#### [Brief]
Reproduce, character for character, the lines below from the first through the one with "[Chiudi] (226, 1157)". Leave pictures out.

#### [Data provided]
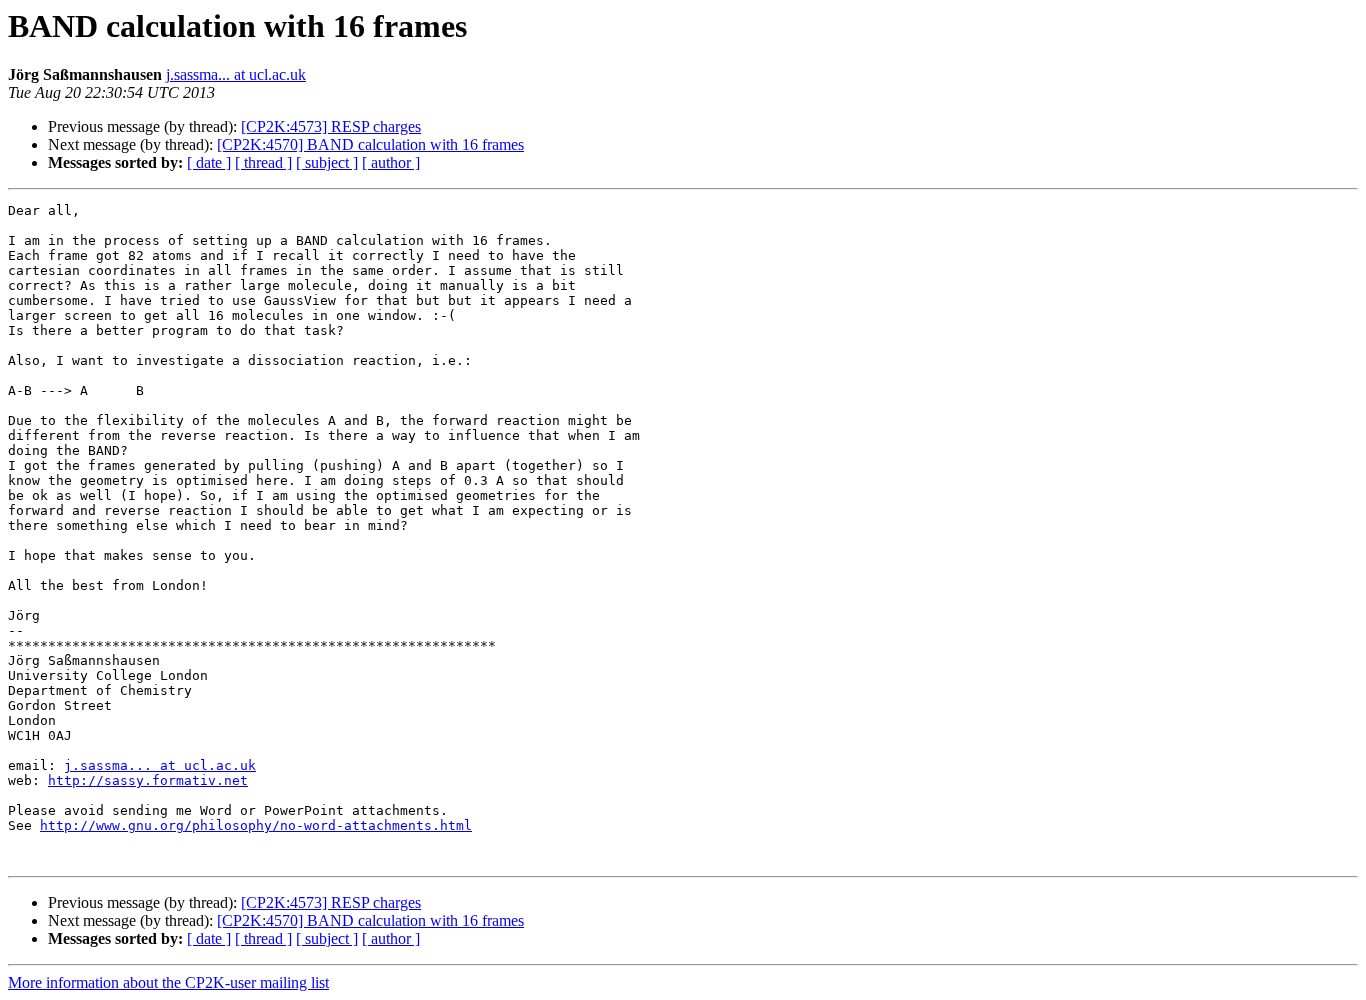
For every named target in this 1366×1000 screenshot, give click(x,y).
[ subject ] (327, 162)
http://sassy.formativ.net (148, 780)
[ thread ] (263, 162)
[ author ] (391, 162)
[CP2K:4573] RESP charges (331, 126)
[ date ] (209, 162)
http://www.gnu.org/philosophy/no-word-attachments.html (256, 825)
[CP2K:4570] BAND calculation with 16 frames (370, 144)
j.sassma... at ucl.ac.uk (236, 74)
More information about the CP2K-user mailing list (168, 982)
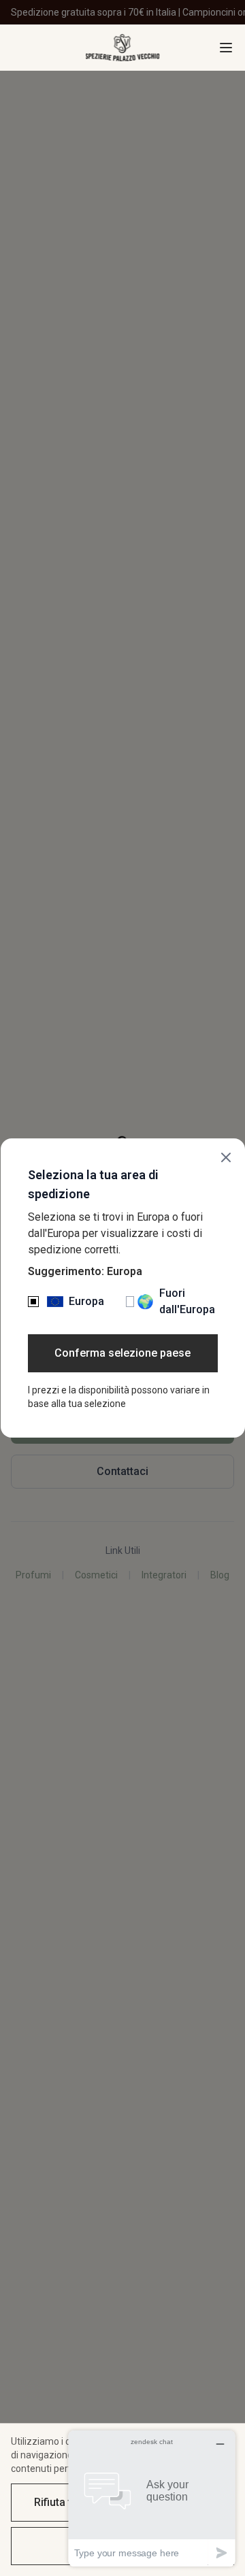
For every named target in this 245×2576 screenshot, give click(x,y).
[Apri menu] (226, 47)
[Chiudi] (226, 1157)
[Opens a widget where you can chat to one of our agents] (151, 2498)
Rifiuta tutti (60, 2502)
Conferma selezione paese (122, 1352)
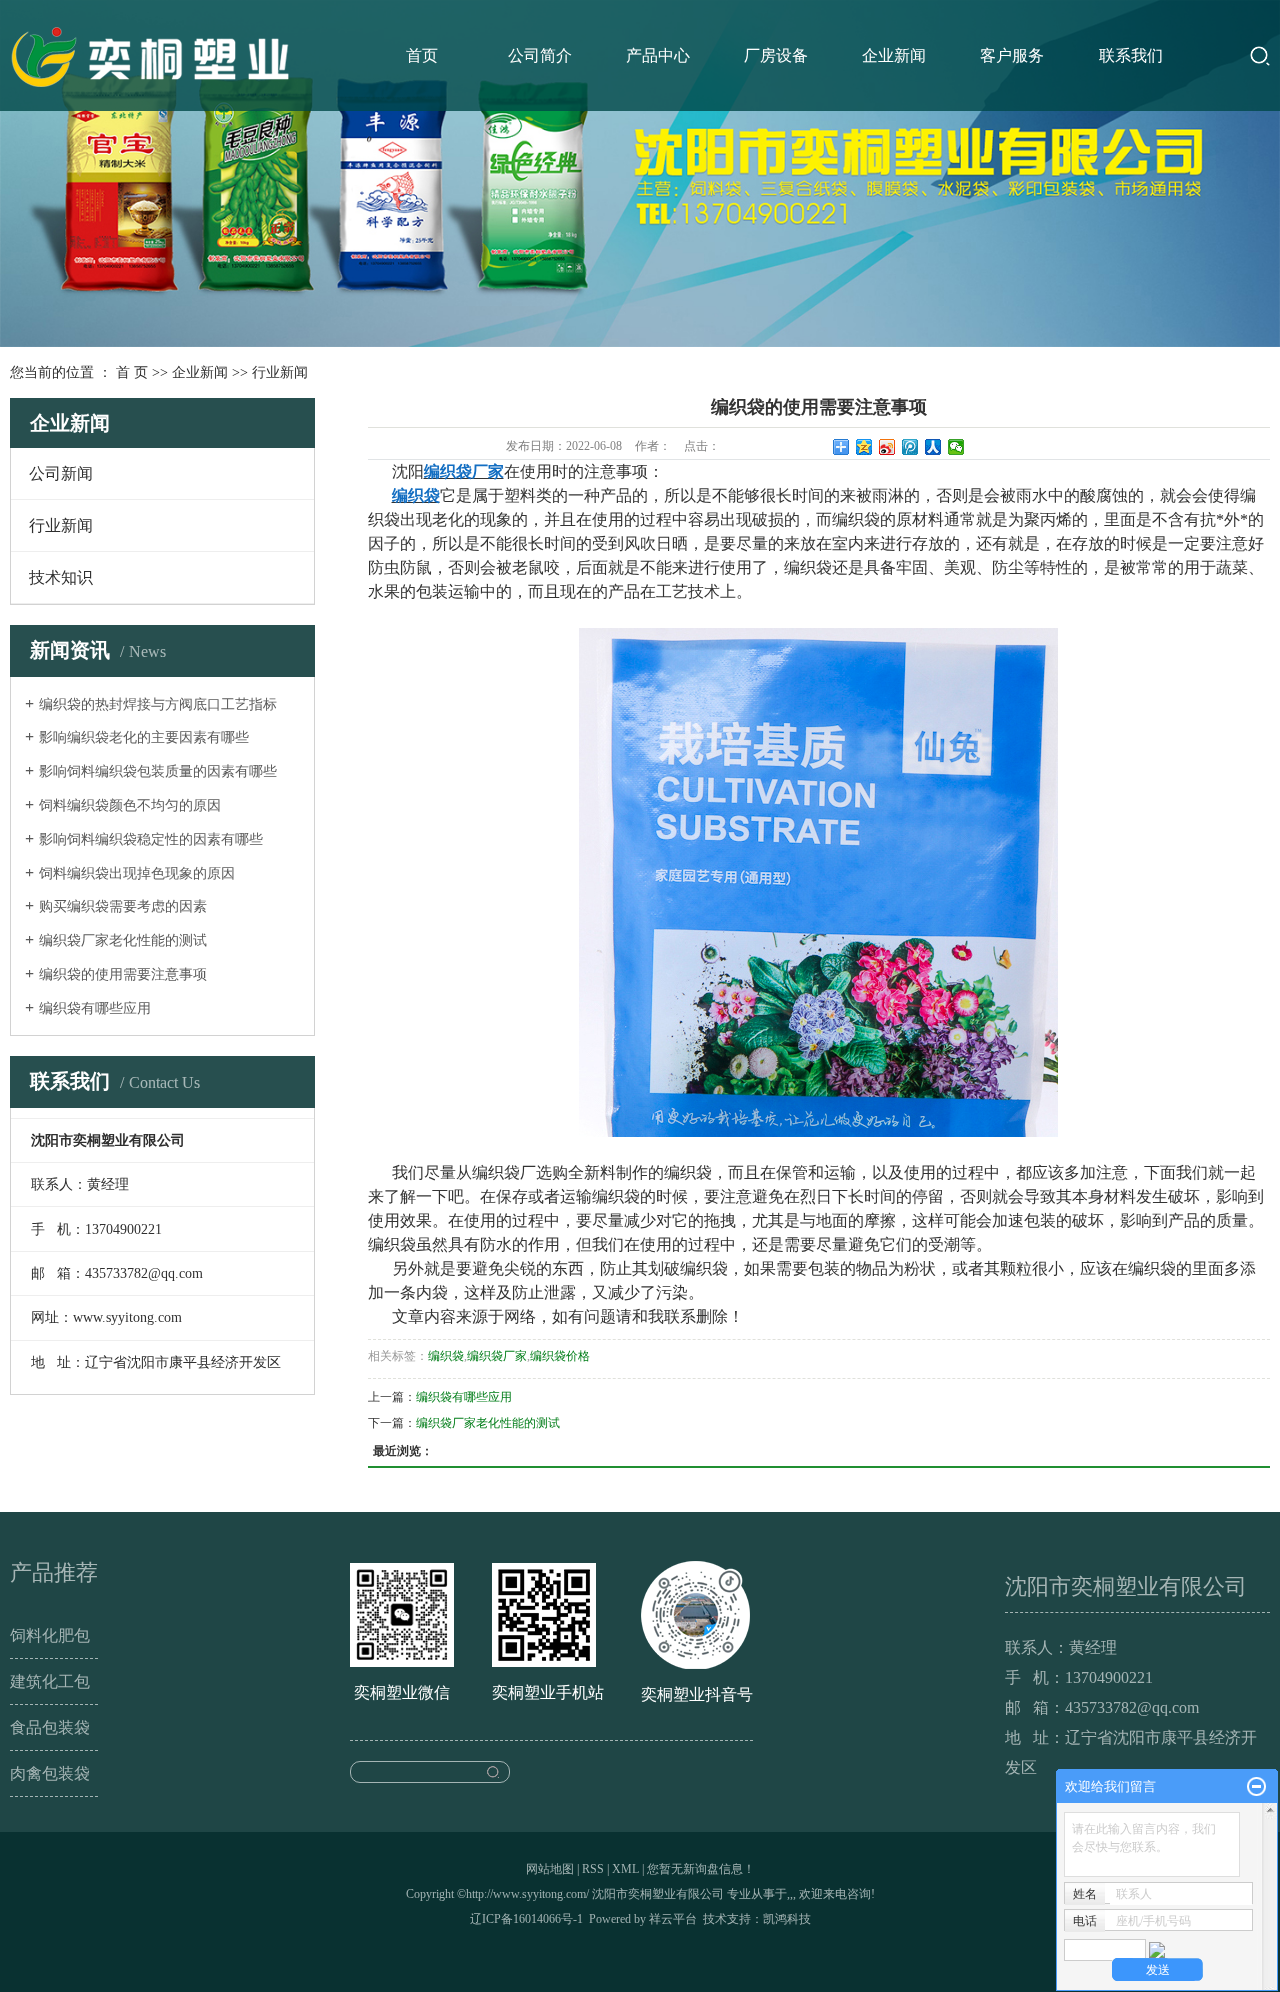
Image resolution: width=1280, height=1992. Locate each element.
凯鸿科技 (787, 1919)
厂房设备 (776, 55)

#### [Task result]
For every named target in this 1366×1000 screenshot, give click(x,y).
[ subject ] (327, 162)
http://sassy.formativ.net (148, 780)
[ thread ] (263, 162)
[ author ] (391, 162)
[CP2K:4573] RESP charges (331, 126)
[ date ] (209, 162)
http://www.gnu.org/philosophy/no-word-attachments.html (256, 825)
[CP2K:4570] BAND calculation with 16 frames (370, 144)
j.sassma... at ucl.ac.uk (236, 74)
More information about the CP2K-user mailing list (168, 982)
For every named target in this 245×2576 screenshot, give click(x,y).
[Apri menu] (226, 47)
[Chiudi] (226, 1157)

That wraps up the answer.